Il copioso intervento militare francese contro le roccaforti di Isis ha cambiato interamente lo scenario delle alleanze mondiali. Alla vigilia dei torbidi parigini, infatti, le relazioni tra Stati Uniti, Europa e Russia vivevano completamente della spaccatura tra Barack Obama e Vladimir Putin e dell’incapacità di costruire un vero asse Est-Ovest equilibrato e conveniente. Oggi, viceversa, il presidente russo ha completamente cambiato atteggiamento, innanzitutto proprio nei riguardi della Francia. Putin ha promesso una collaborazione con Francçois Hollande, dandogli la possibilità di potersi coordinare con la marina russa.

È chiaro che la ritorsione francese contro lo Stato islamico avvicina la politica europea a quella russa, principalmente per quanto riguarda la guerra al nemico comune.
Il reale nodo è costituito però dalle relazioni diplomatiche di Mosca con Washington. Dopo l’incontro Putin-Obama sembra, da questo punto di vista, che un timido accostamento sia ormai all’ordine del giorno. E in tale direzione tutti i divergenti interessi condurranno la discussione sul destino della Siria, storico alleato della Russia, e del suo presidente Bashar al-Assad, storico nemico degli Stati Uniti.
Per adesso la campagna contro i dissidenti siriani, che vede impegnate le forze armate russe, non sta dando risultati definitivi, e Obama ha, a più riprese, ammonito che lo Stato siriano può essere salvato solo con una transizione che preveda il superamento dell’attuale regime, ipotesi non negata ormai neanche dallo stesso Assad.

Quello che colpisce, nel bene e nel male, è la risolutezza della linea di Putin.
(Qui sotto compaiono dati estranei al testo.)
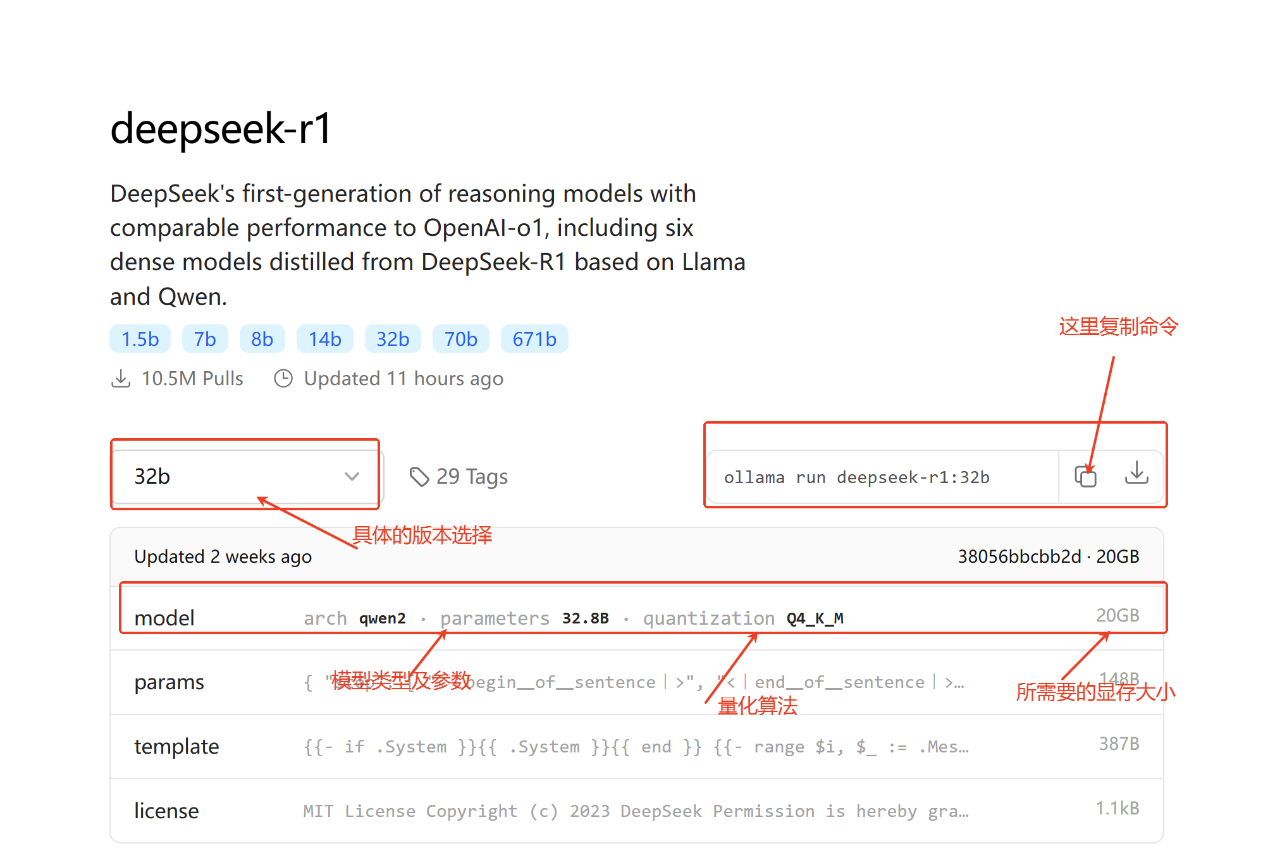
Task: Expand version list via chevron arrow
Action: coord(352,477)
Da un lato egli si è fatto interprete della reazione più dura contro il fondamentalismo terroristico, anche a seguito dell’attentato aereo di cui è stata riconosciuta la paternità al Califfato, ma dall’altro è evidente anche che la sua scelta muscolare aprirà certamente a un accordo strategico molto forte con l’Occidente, bisognoso da par suo di trovare nella Russia un ‘amico’ indispensabile per garantire sicurezza ed efficacia d’intervento.

Comunque si valuti la faccenda, molto in divenire in queste ore, lo scacchiere antiterroristico sta trascinando l’Europa in una guerra difficile e lunga, la quale al contempo finirà per tracciare inevitabilmente un nuovo fronte di relazioni allargate verso Oriente e Occidente.
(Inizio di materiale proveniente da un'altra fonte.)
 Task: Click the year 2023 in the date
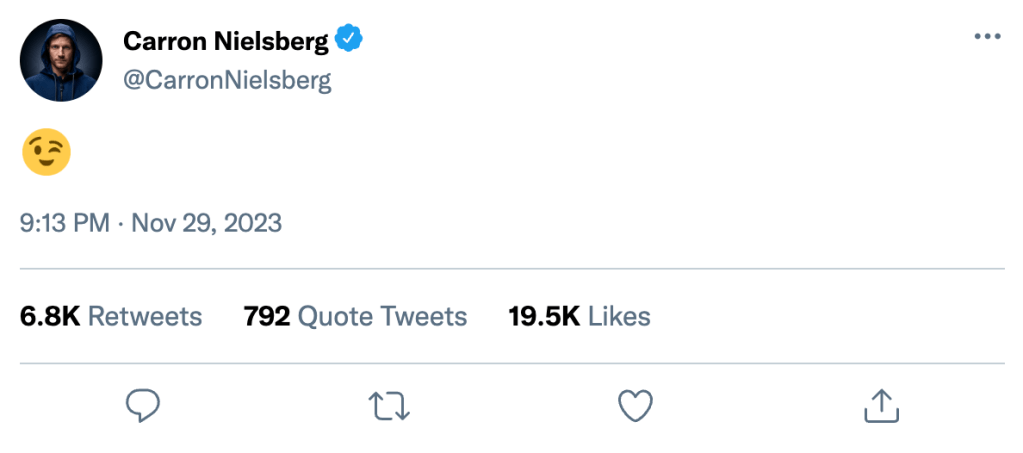(x=252, y=222)
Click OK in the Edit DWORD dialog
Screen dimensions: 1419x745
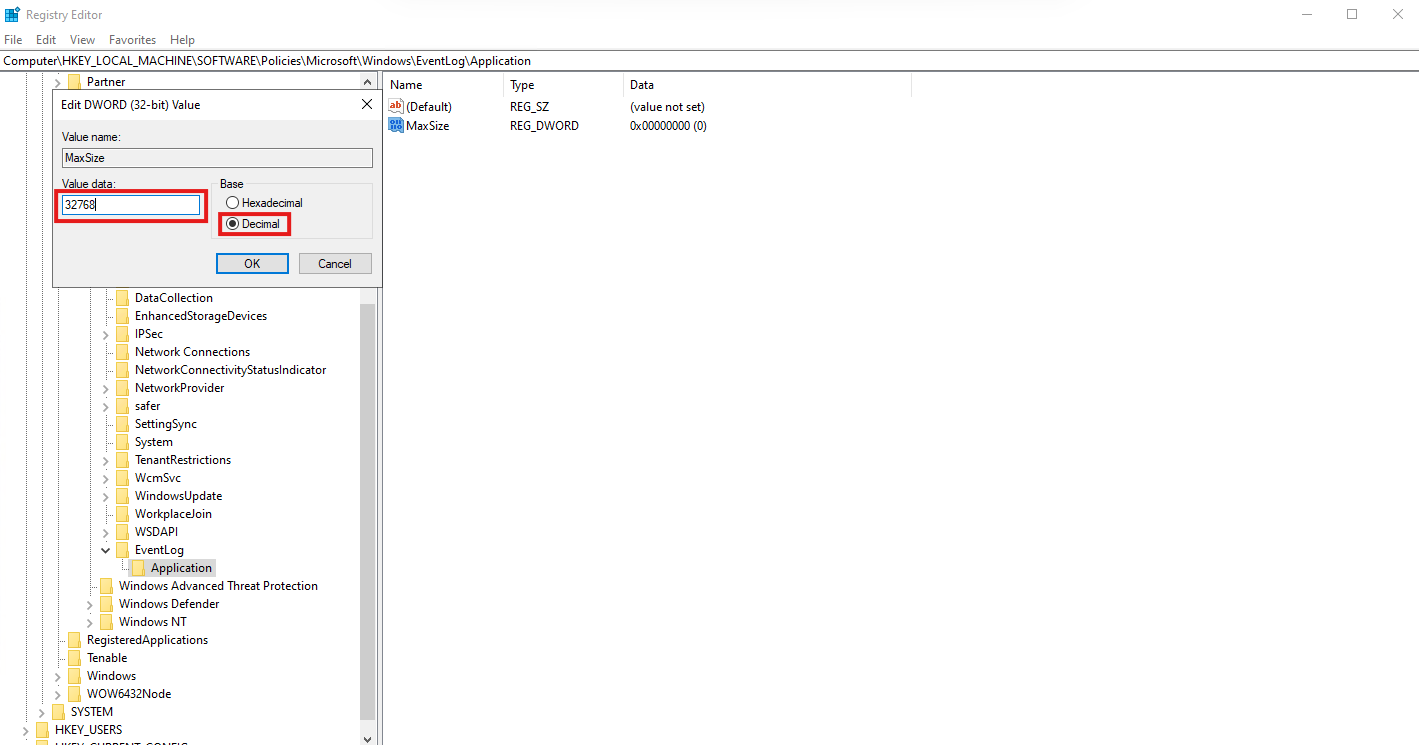pyautogui.click(x=252, y=264)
Anche in questo caso si comprende molto bene l’importanza cruciale del Vaticano e del Giubileo che inizia l’8 dicembre a Roma. Papa Francesco non soltanto ha tenuto fin dall’inizio del suo pontificato a intrattenere relazioni diplomatiche molto aperte con Putin, ma è di ritorno da un viaggio negli Stati Uniti di grandissimo successo. Roma diventerà così l’anello di congiunzione tra Est e Ovest, nel comune orizzonte cristiano dell’attenzione alla misericordia, ai poveri e agli ultimi del pianeta. Parallelamente anche l’Iran finirà per essere l’ago della bilancia delle complesse relazioni interne al mondo islamico.

L’elemento che lega tra loro questi due blocchi è il ruolo di ponte diplomatico che le autorità spirituali e religiose, cristiane e musulmane, possono avere in un frangente simile: causa di coesione interna, ma anche ponte interculturale e interconfessionale.
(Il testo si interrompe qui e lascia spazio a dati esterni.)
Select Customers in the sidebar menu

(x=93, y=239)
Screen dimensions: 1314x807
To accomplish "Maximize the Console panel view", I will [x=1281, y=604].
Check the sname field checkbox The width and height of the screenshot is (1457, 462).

La guerra ormai è in atto. Non è possibile più fermarla. Proprio per questo, al fine di sconfiggere la violenza terroristica dello Stato Islamico, è quanto mai importante che la coalizione includa Russia, Europa, Stati Uniti e quanti più Stati arabi moderati possibili; ma è altrettanto fondamentale che a livello spirituale e religioso rimanga aperto un canale autorevole di dialogo tra Islam e Cristianesimo.
Francesco senza dubbio svolgerà sempre di più questo ruolo di apertura diplomatica e di lavoro per la pace. Sarebbe importante, nondimeno, che anche il governo di Teheran, oltre a rispettare gli accordi nucleari, facesse assumere un analogo atteggiamento e un medesimo ruolo all’Iran verso l’Occidente.
Se non è una guerra di religione, e non lo è, sono proprio le due grandi religioni, in definitiva, a doverlo dimostrare.